__Problem statement__: Once you find the line that contains "[LINEに送る] (1058, 619)", write out that line and every line after it to the end of the records, exactly and with nothing else.

__Available data__:
-- -- --

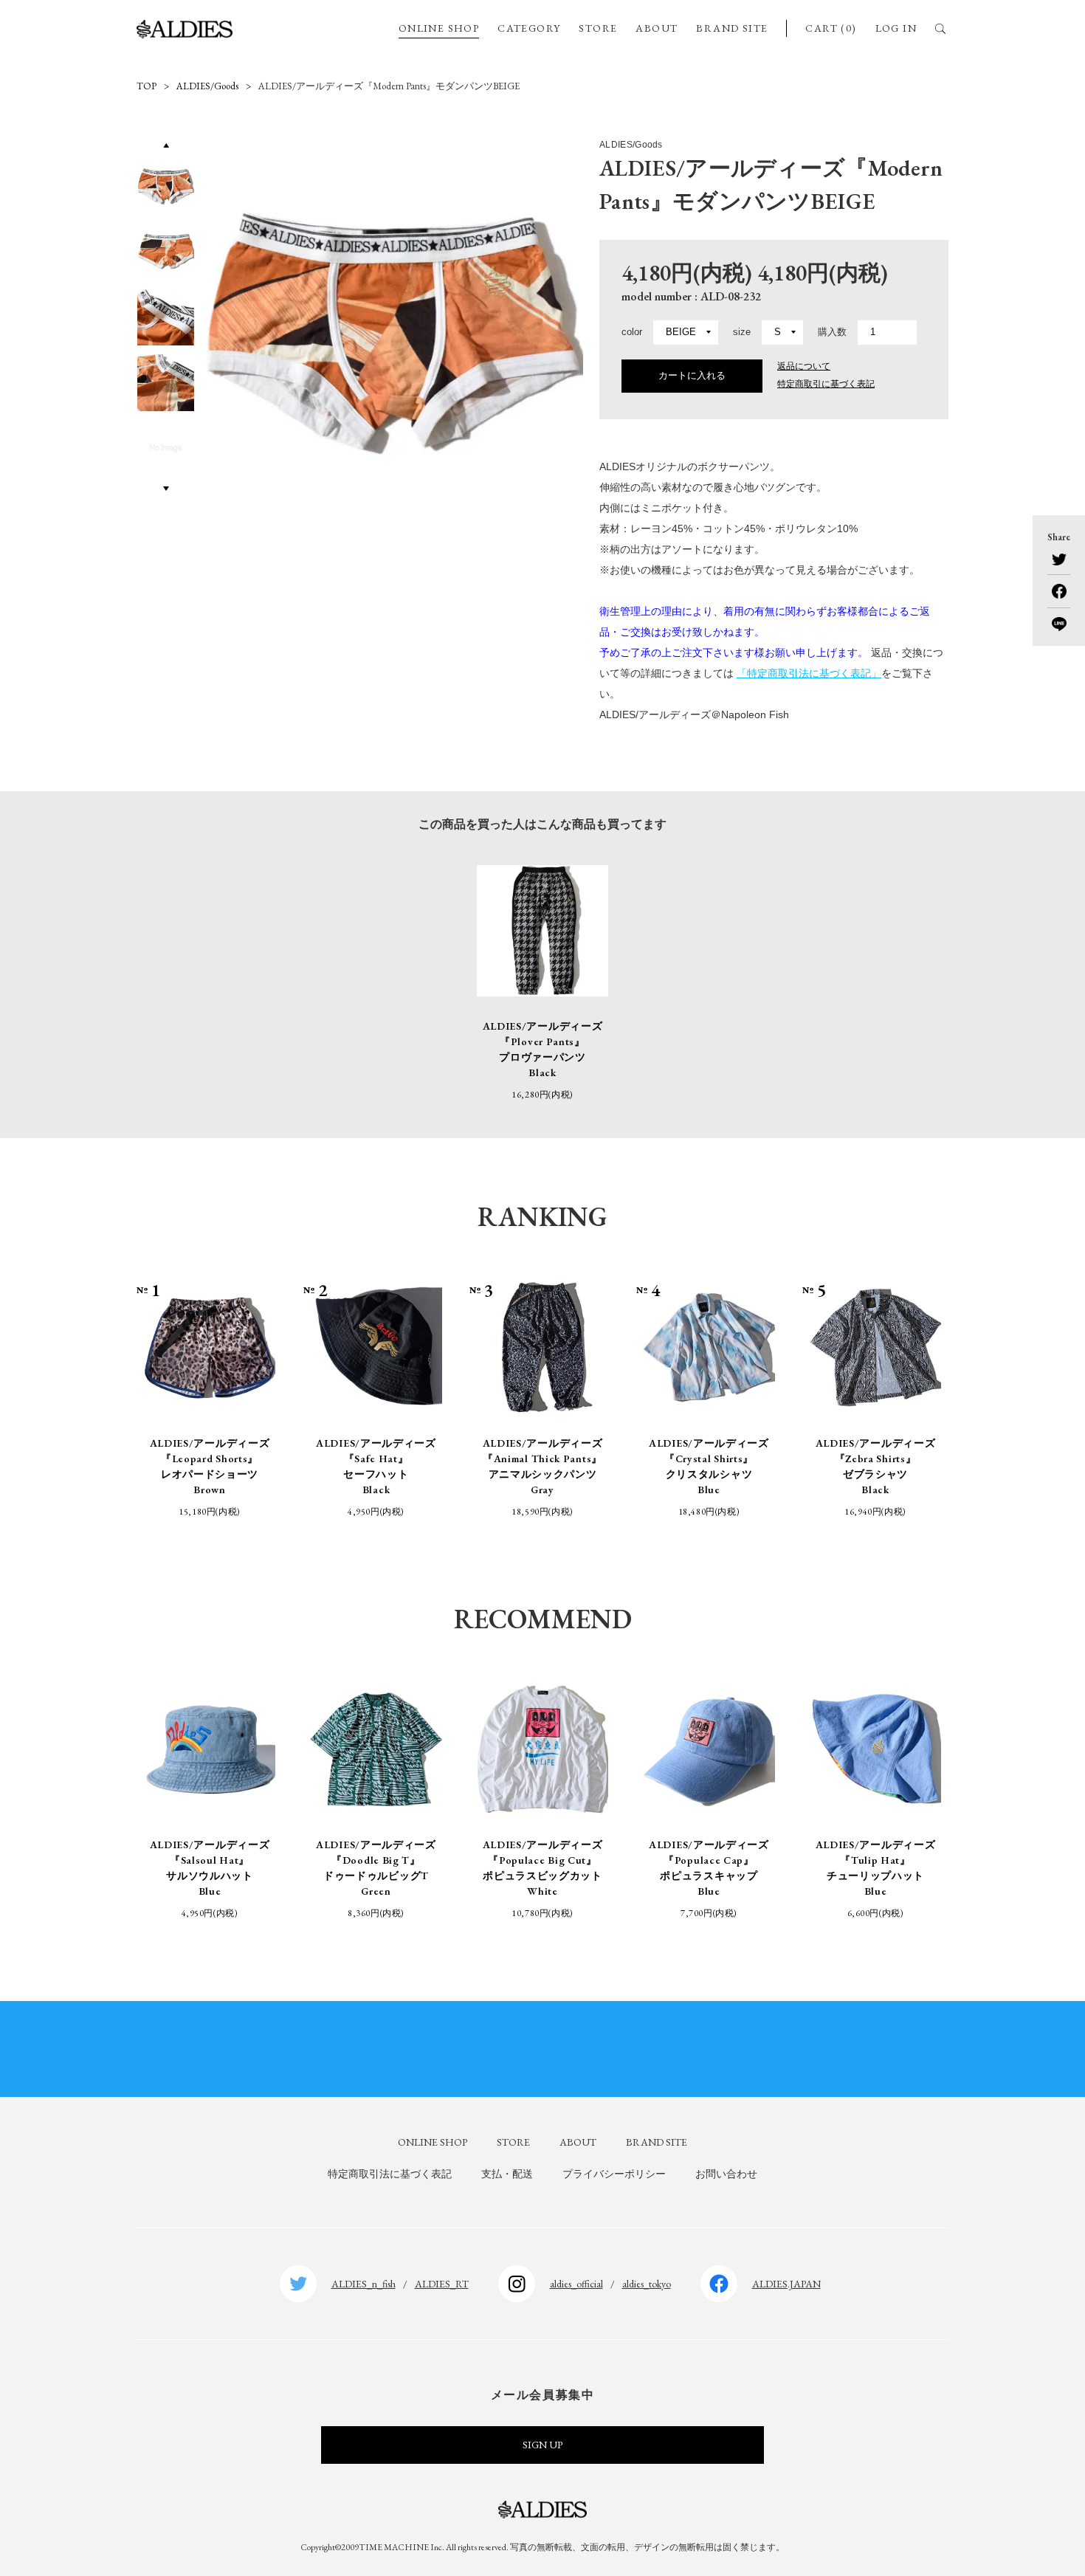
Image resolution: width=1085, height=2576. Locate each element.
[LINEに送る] (1058, 619)
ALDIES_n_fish (363, 2283)
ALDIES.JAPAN (786, 2283)
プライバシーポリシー (614, 2174)
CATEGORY (528, 28)
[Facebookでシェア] (1058, 586)
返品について (803, 366)
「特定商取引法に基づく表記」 (809, 673)
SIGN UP (542, 2444)
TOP (146, 86)
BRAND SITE (732, 28)
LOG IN (896, 28)
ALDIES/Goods (207, 86)
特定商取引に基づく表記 (826, 384)
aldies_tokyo (646, 2283)
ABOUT (657, 28)
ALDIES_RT (442, 2283)
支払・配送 (507, 2174)
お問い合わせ (726, 2174)
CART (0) (830, 28)
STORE (598, 28)
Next (166, 488)
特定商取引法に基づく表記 (390, 2174)
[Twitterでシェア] (1058, 560)
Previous (165, 145)
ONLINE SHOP (439, 28)
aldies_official (576, 2283)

-- -- --

__Response__:
[LINEに送る] (1058, 619)
ALDIES_n_fish (363, 2283)
ALDIES.JAPAN (786, 2283)
プライバシーポリシー (614, 2174)
CATEGORY (528, 28)
[Facebookでシェア] (1058, 586)
返品について (803, 366)
「特定商取引法に基づく表記」 (809, 673)
SIGN UP (542, 2444)
TOP (146, 86)
BRAND SITE (732, 28)
LOG IN (896, 28)
ALDIES/Goods (207, 86)
特定商取引に基づく表記 (826, 384)
aldies_tokyo (646, 2283)
ABOUT (657, 28)
ALDIES_RT (442, 2283)
支払・配送 (507, 2174)
お問い合わせ (726, 2174)
CART (0) (830, 28)
STORE (598, 28)
Next (166, 488)
特定商取引法に基づく表記 (390, 2174)
[Twitterでシェア] (1058, 560)
Previous (165, 145)
ONLINE SHOP (439, 28)
aldies_official (576, 2283)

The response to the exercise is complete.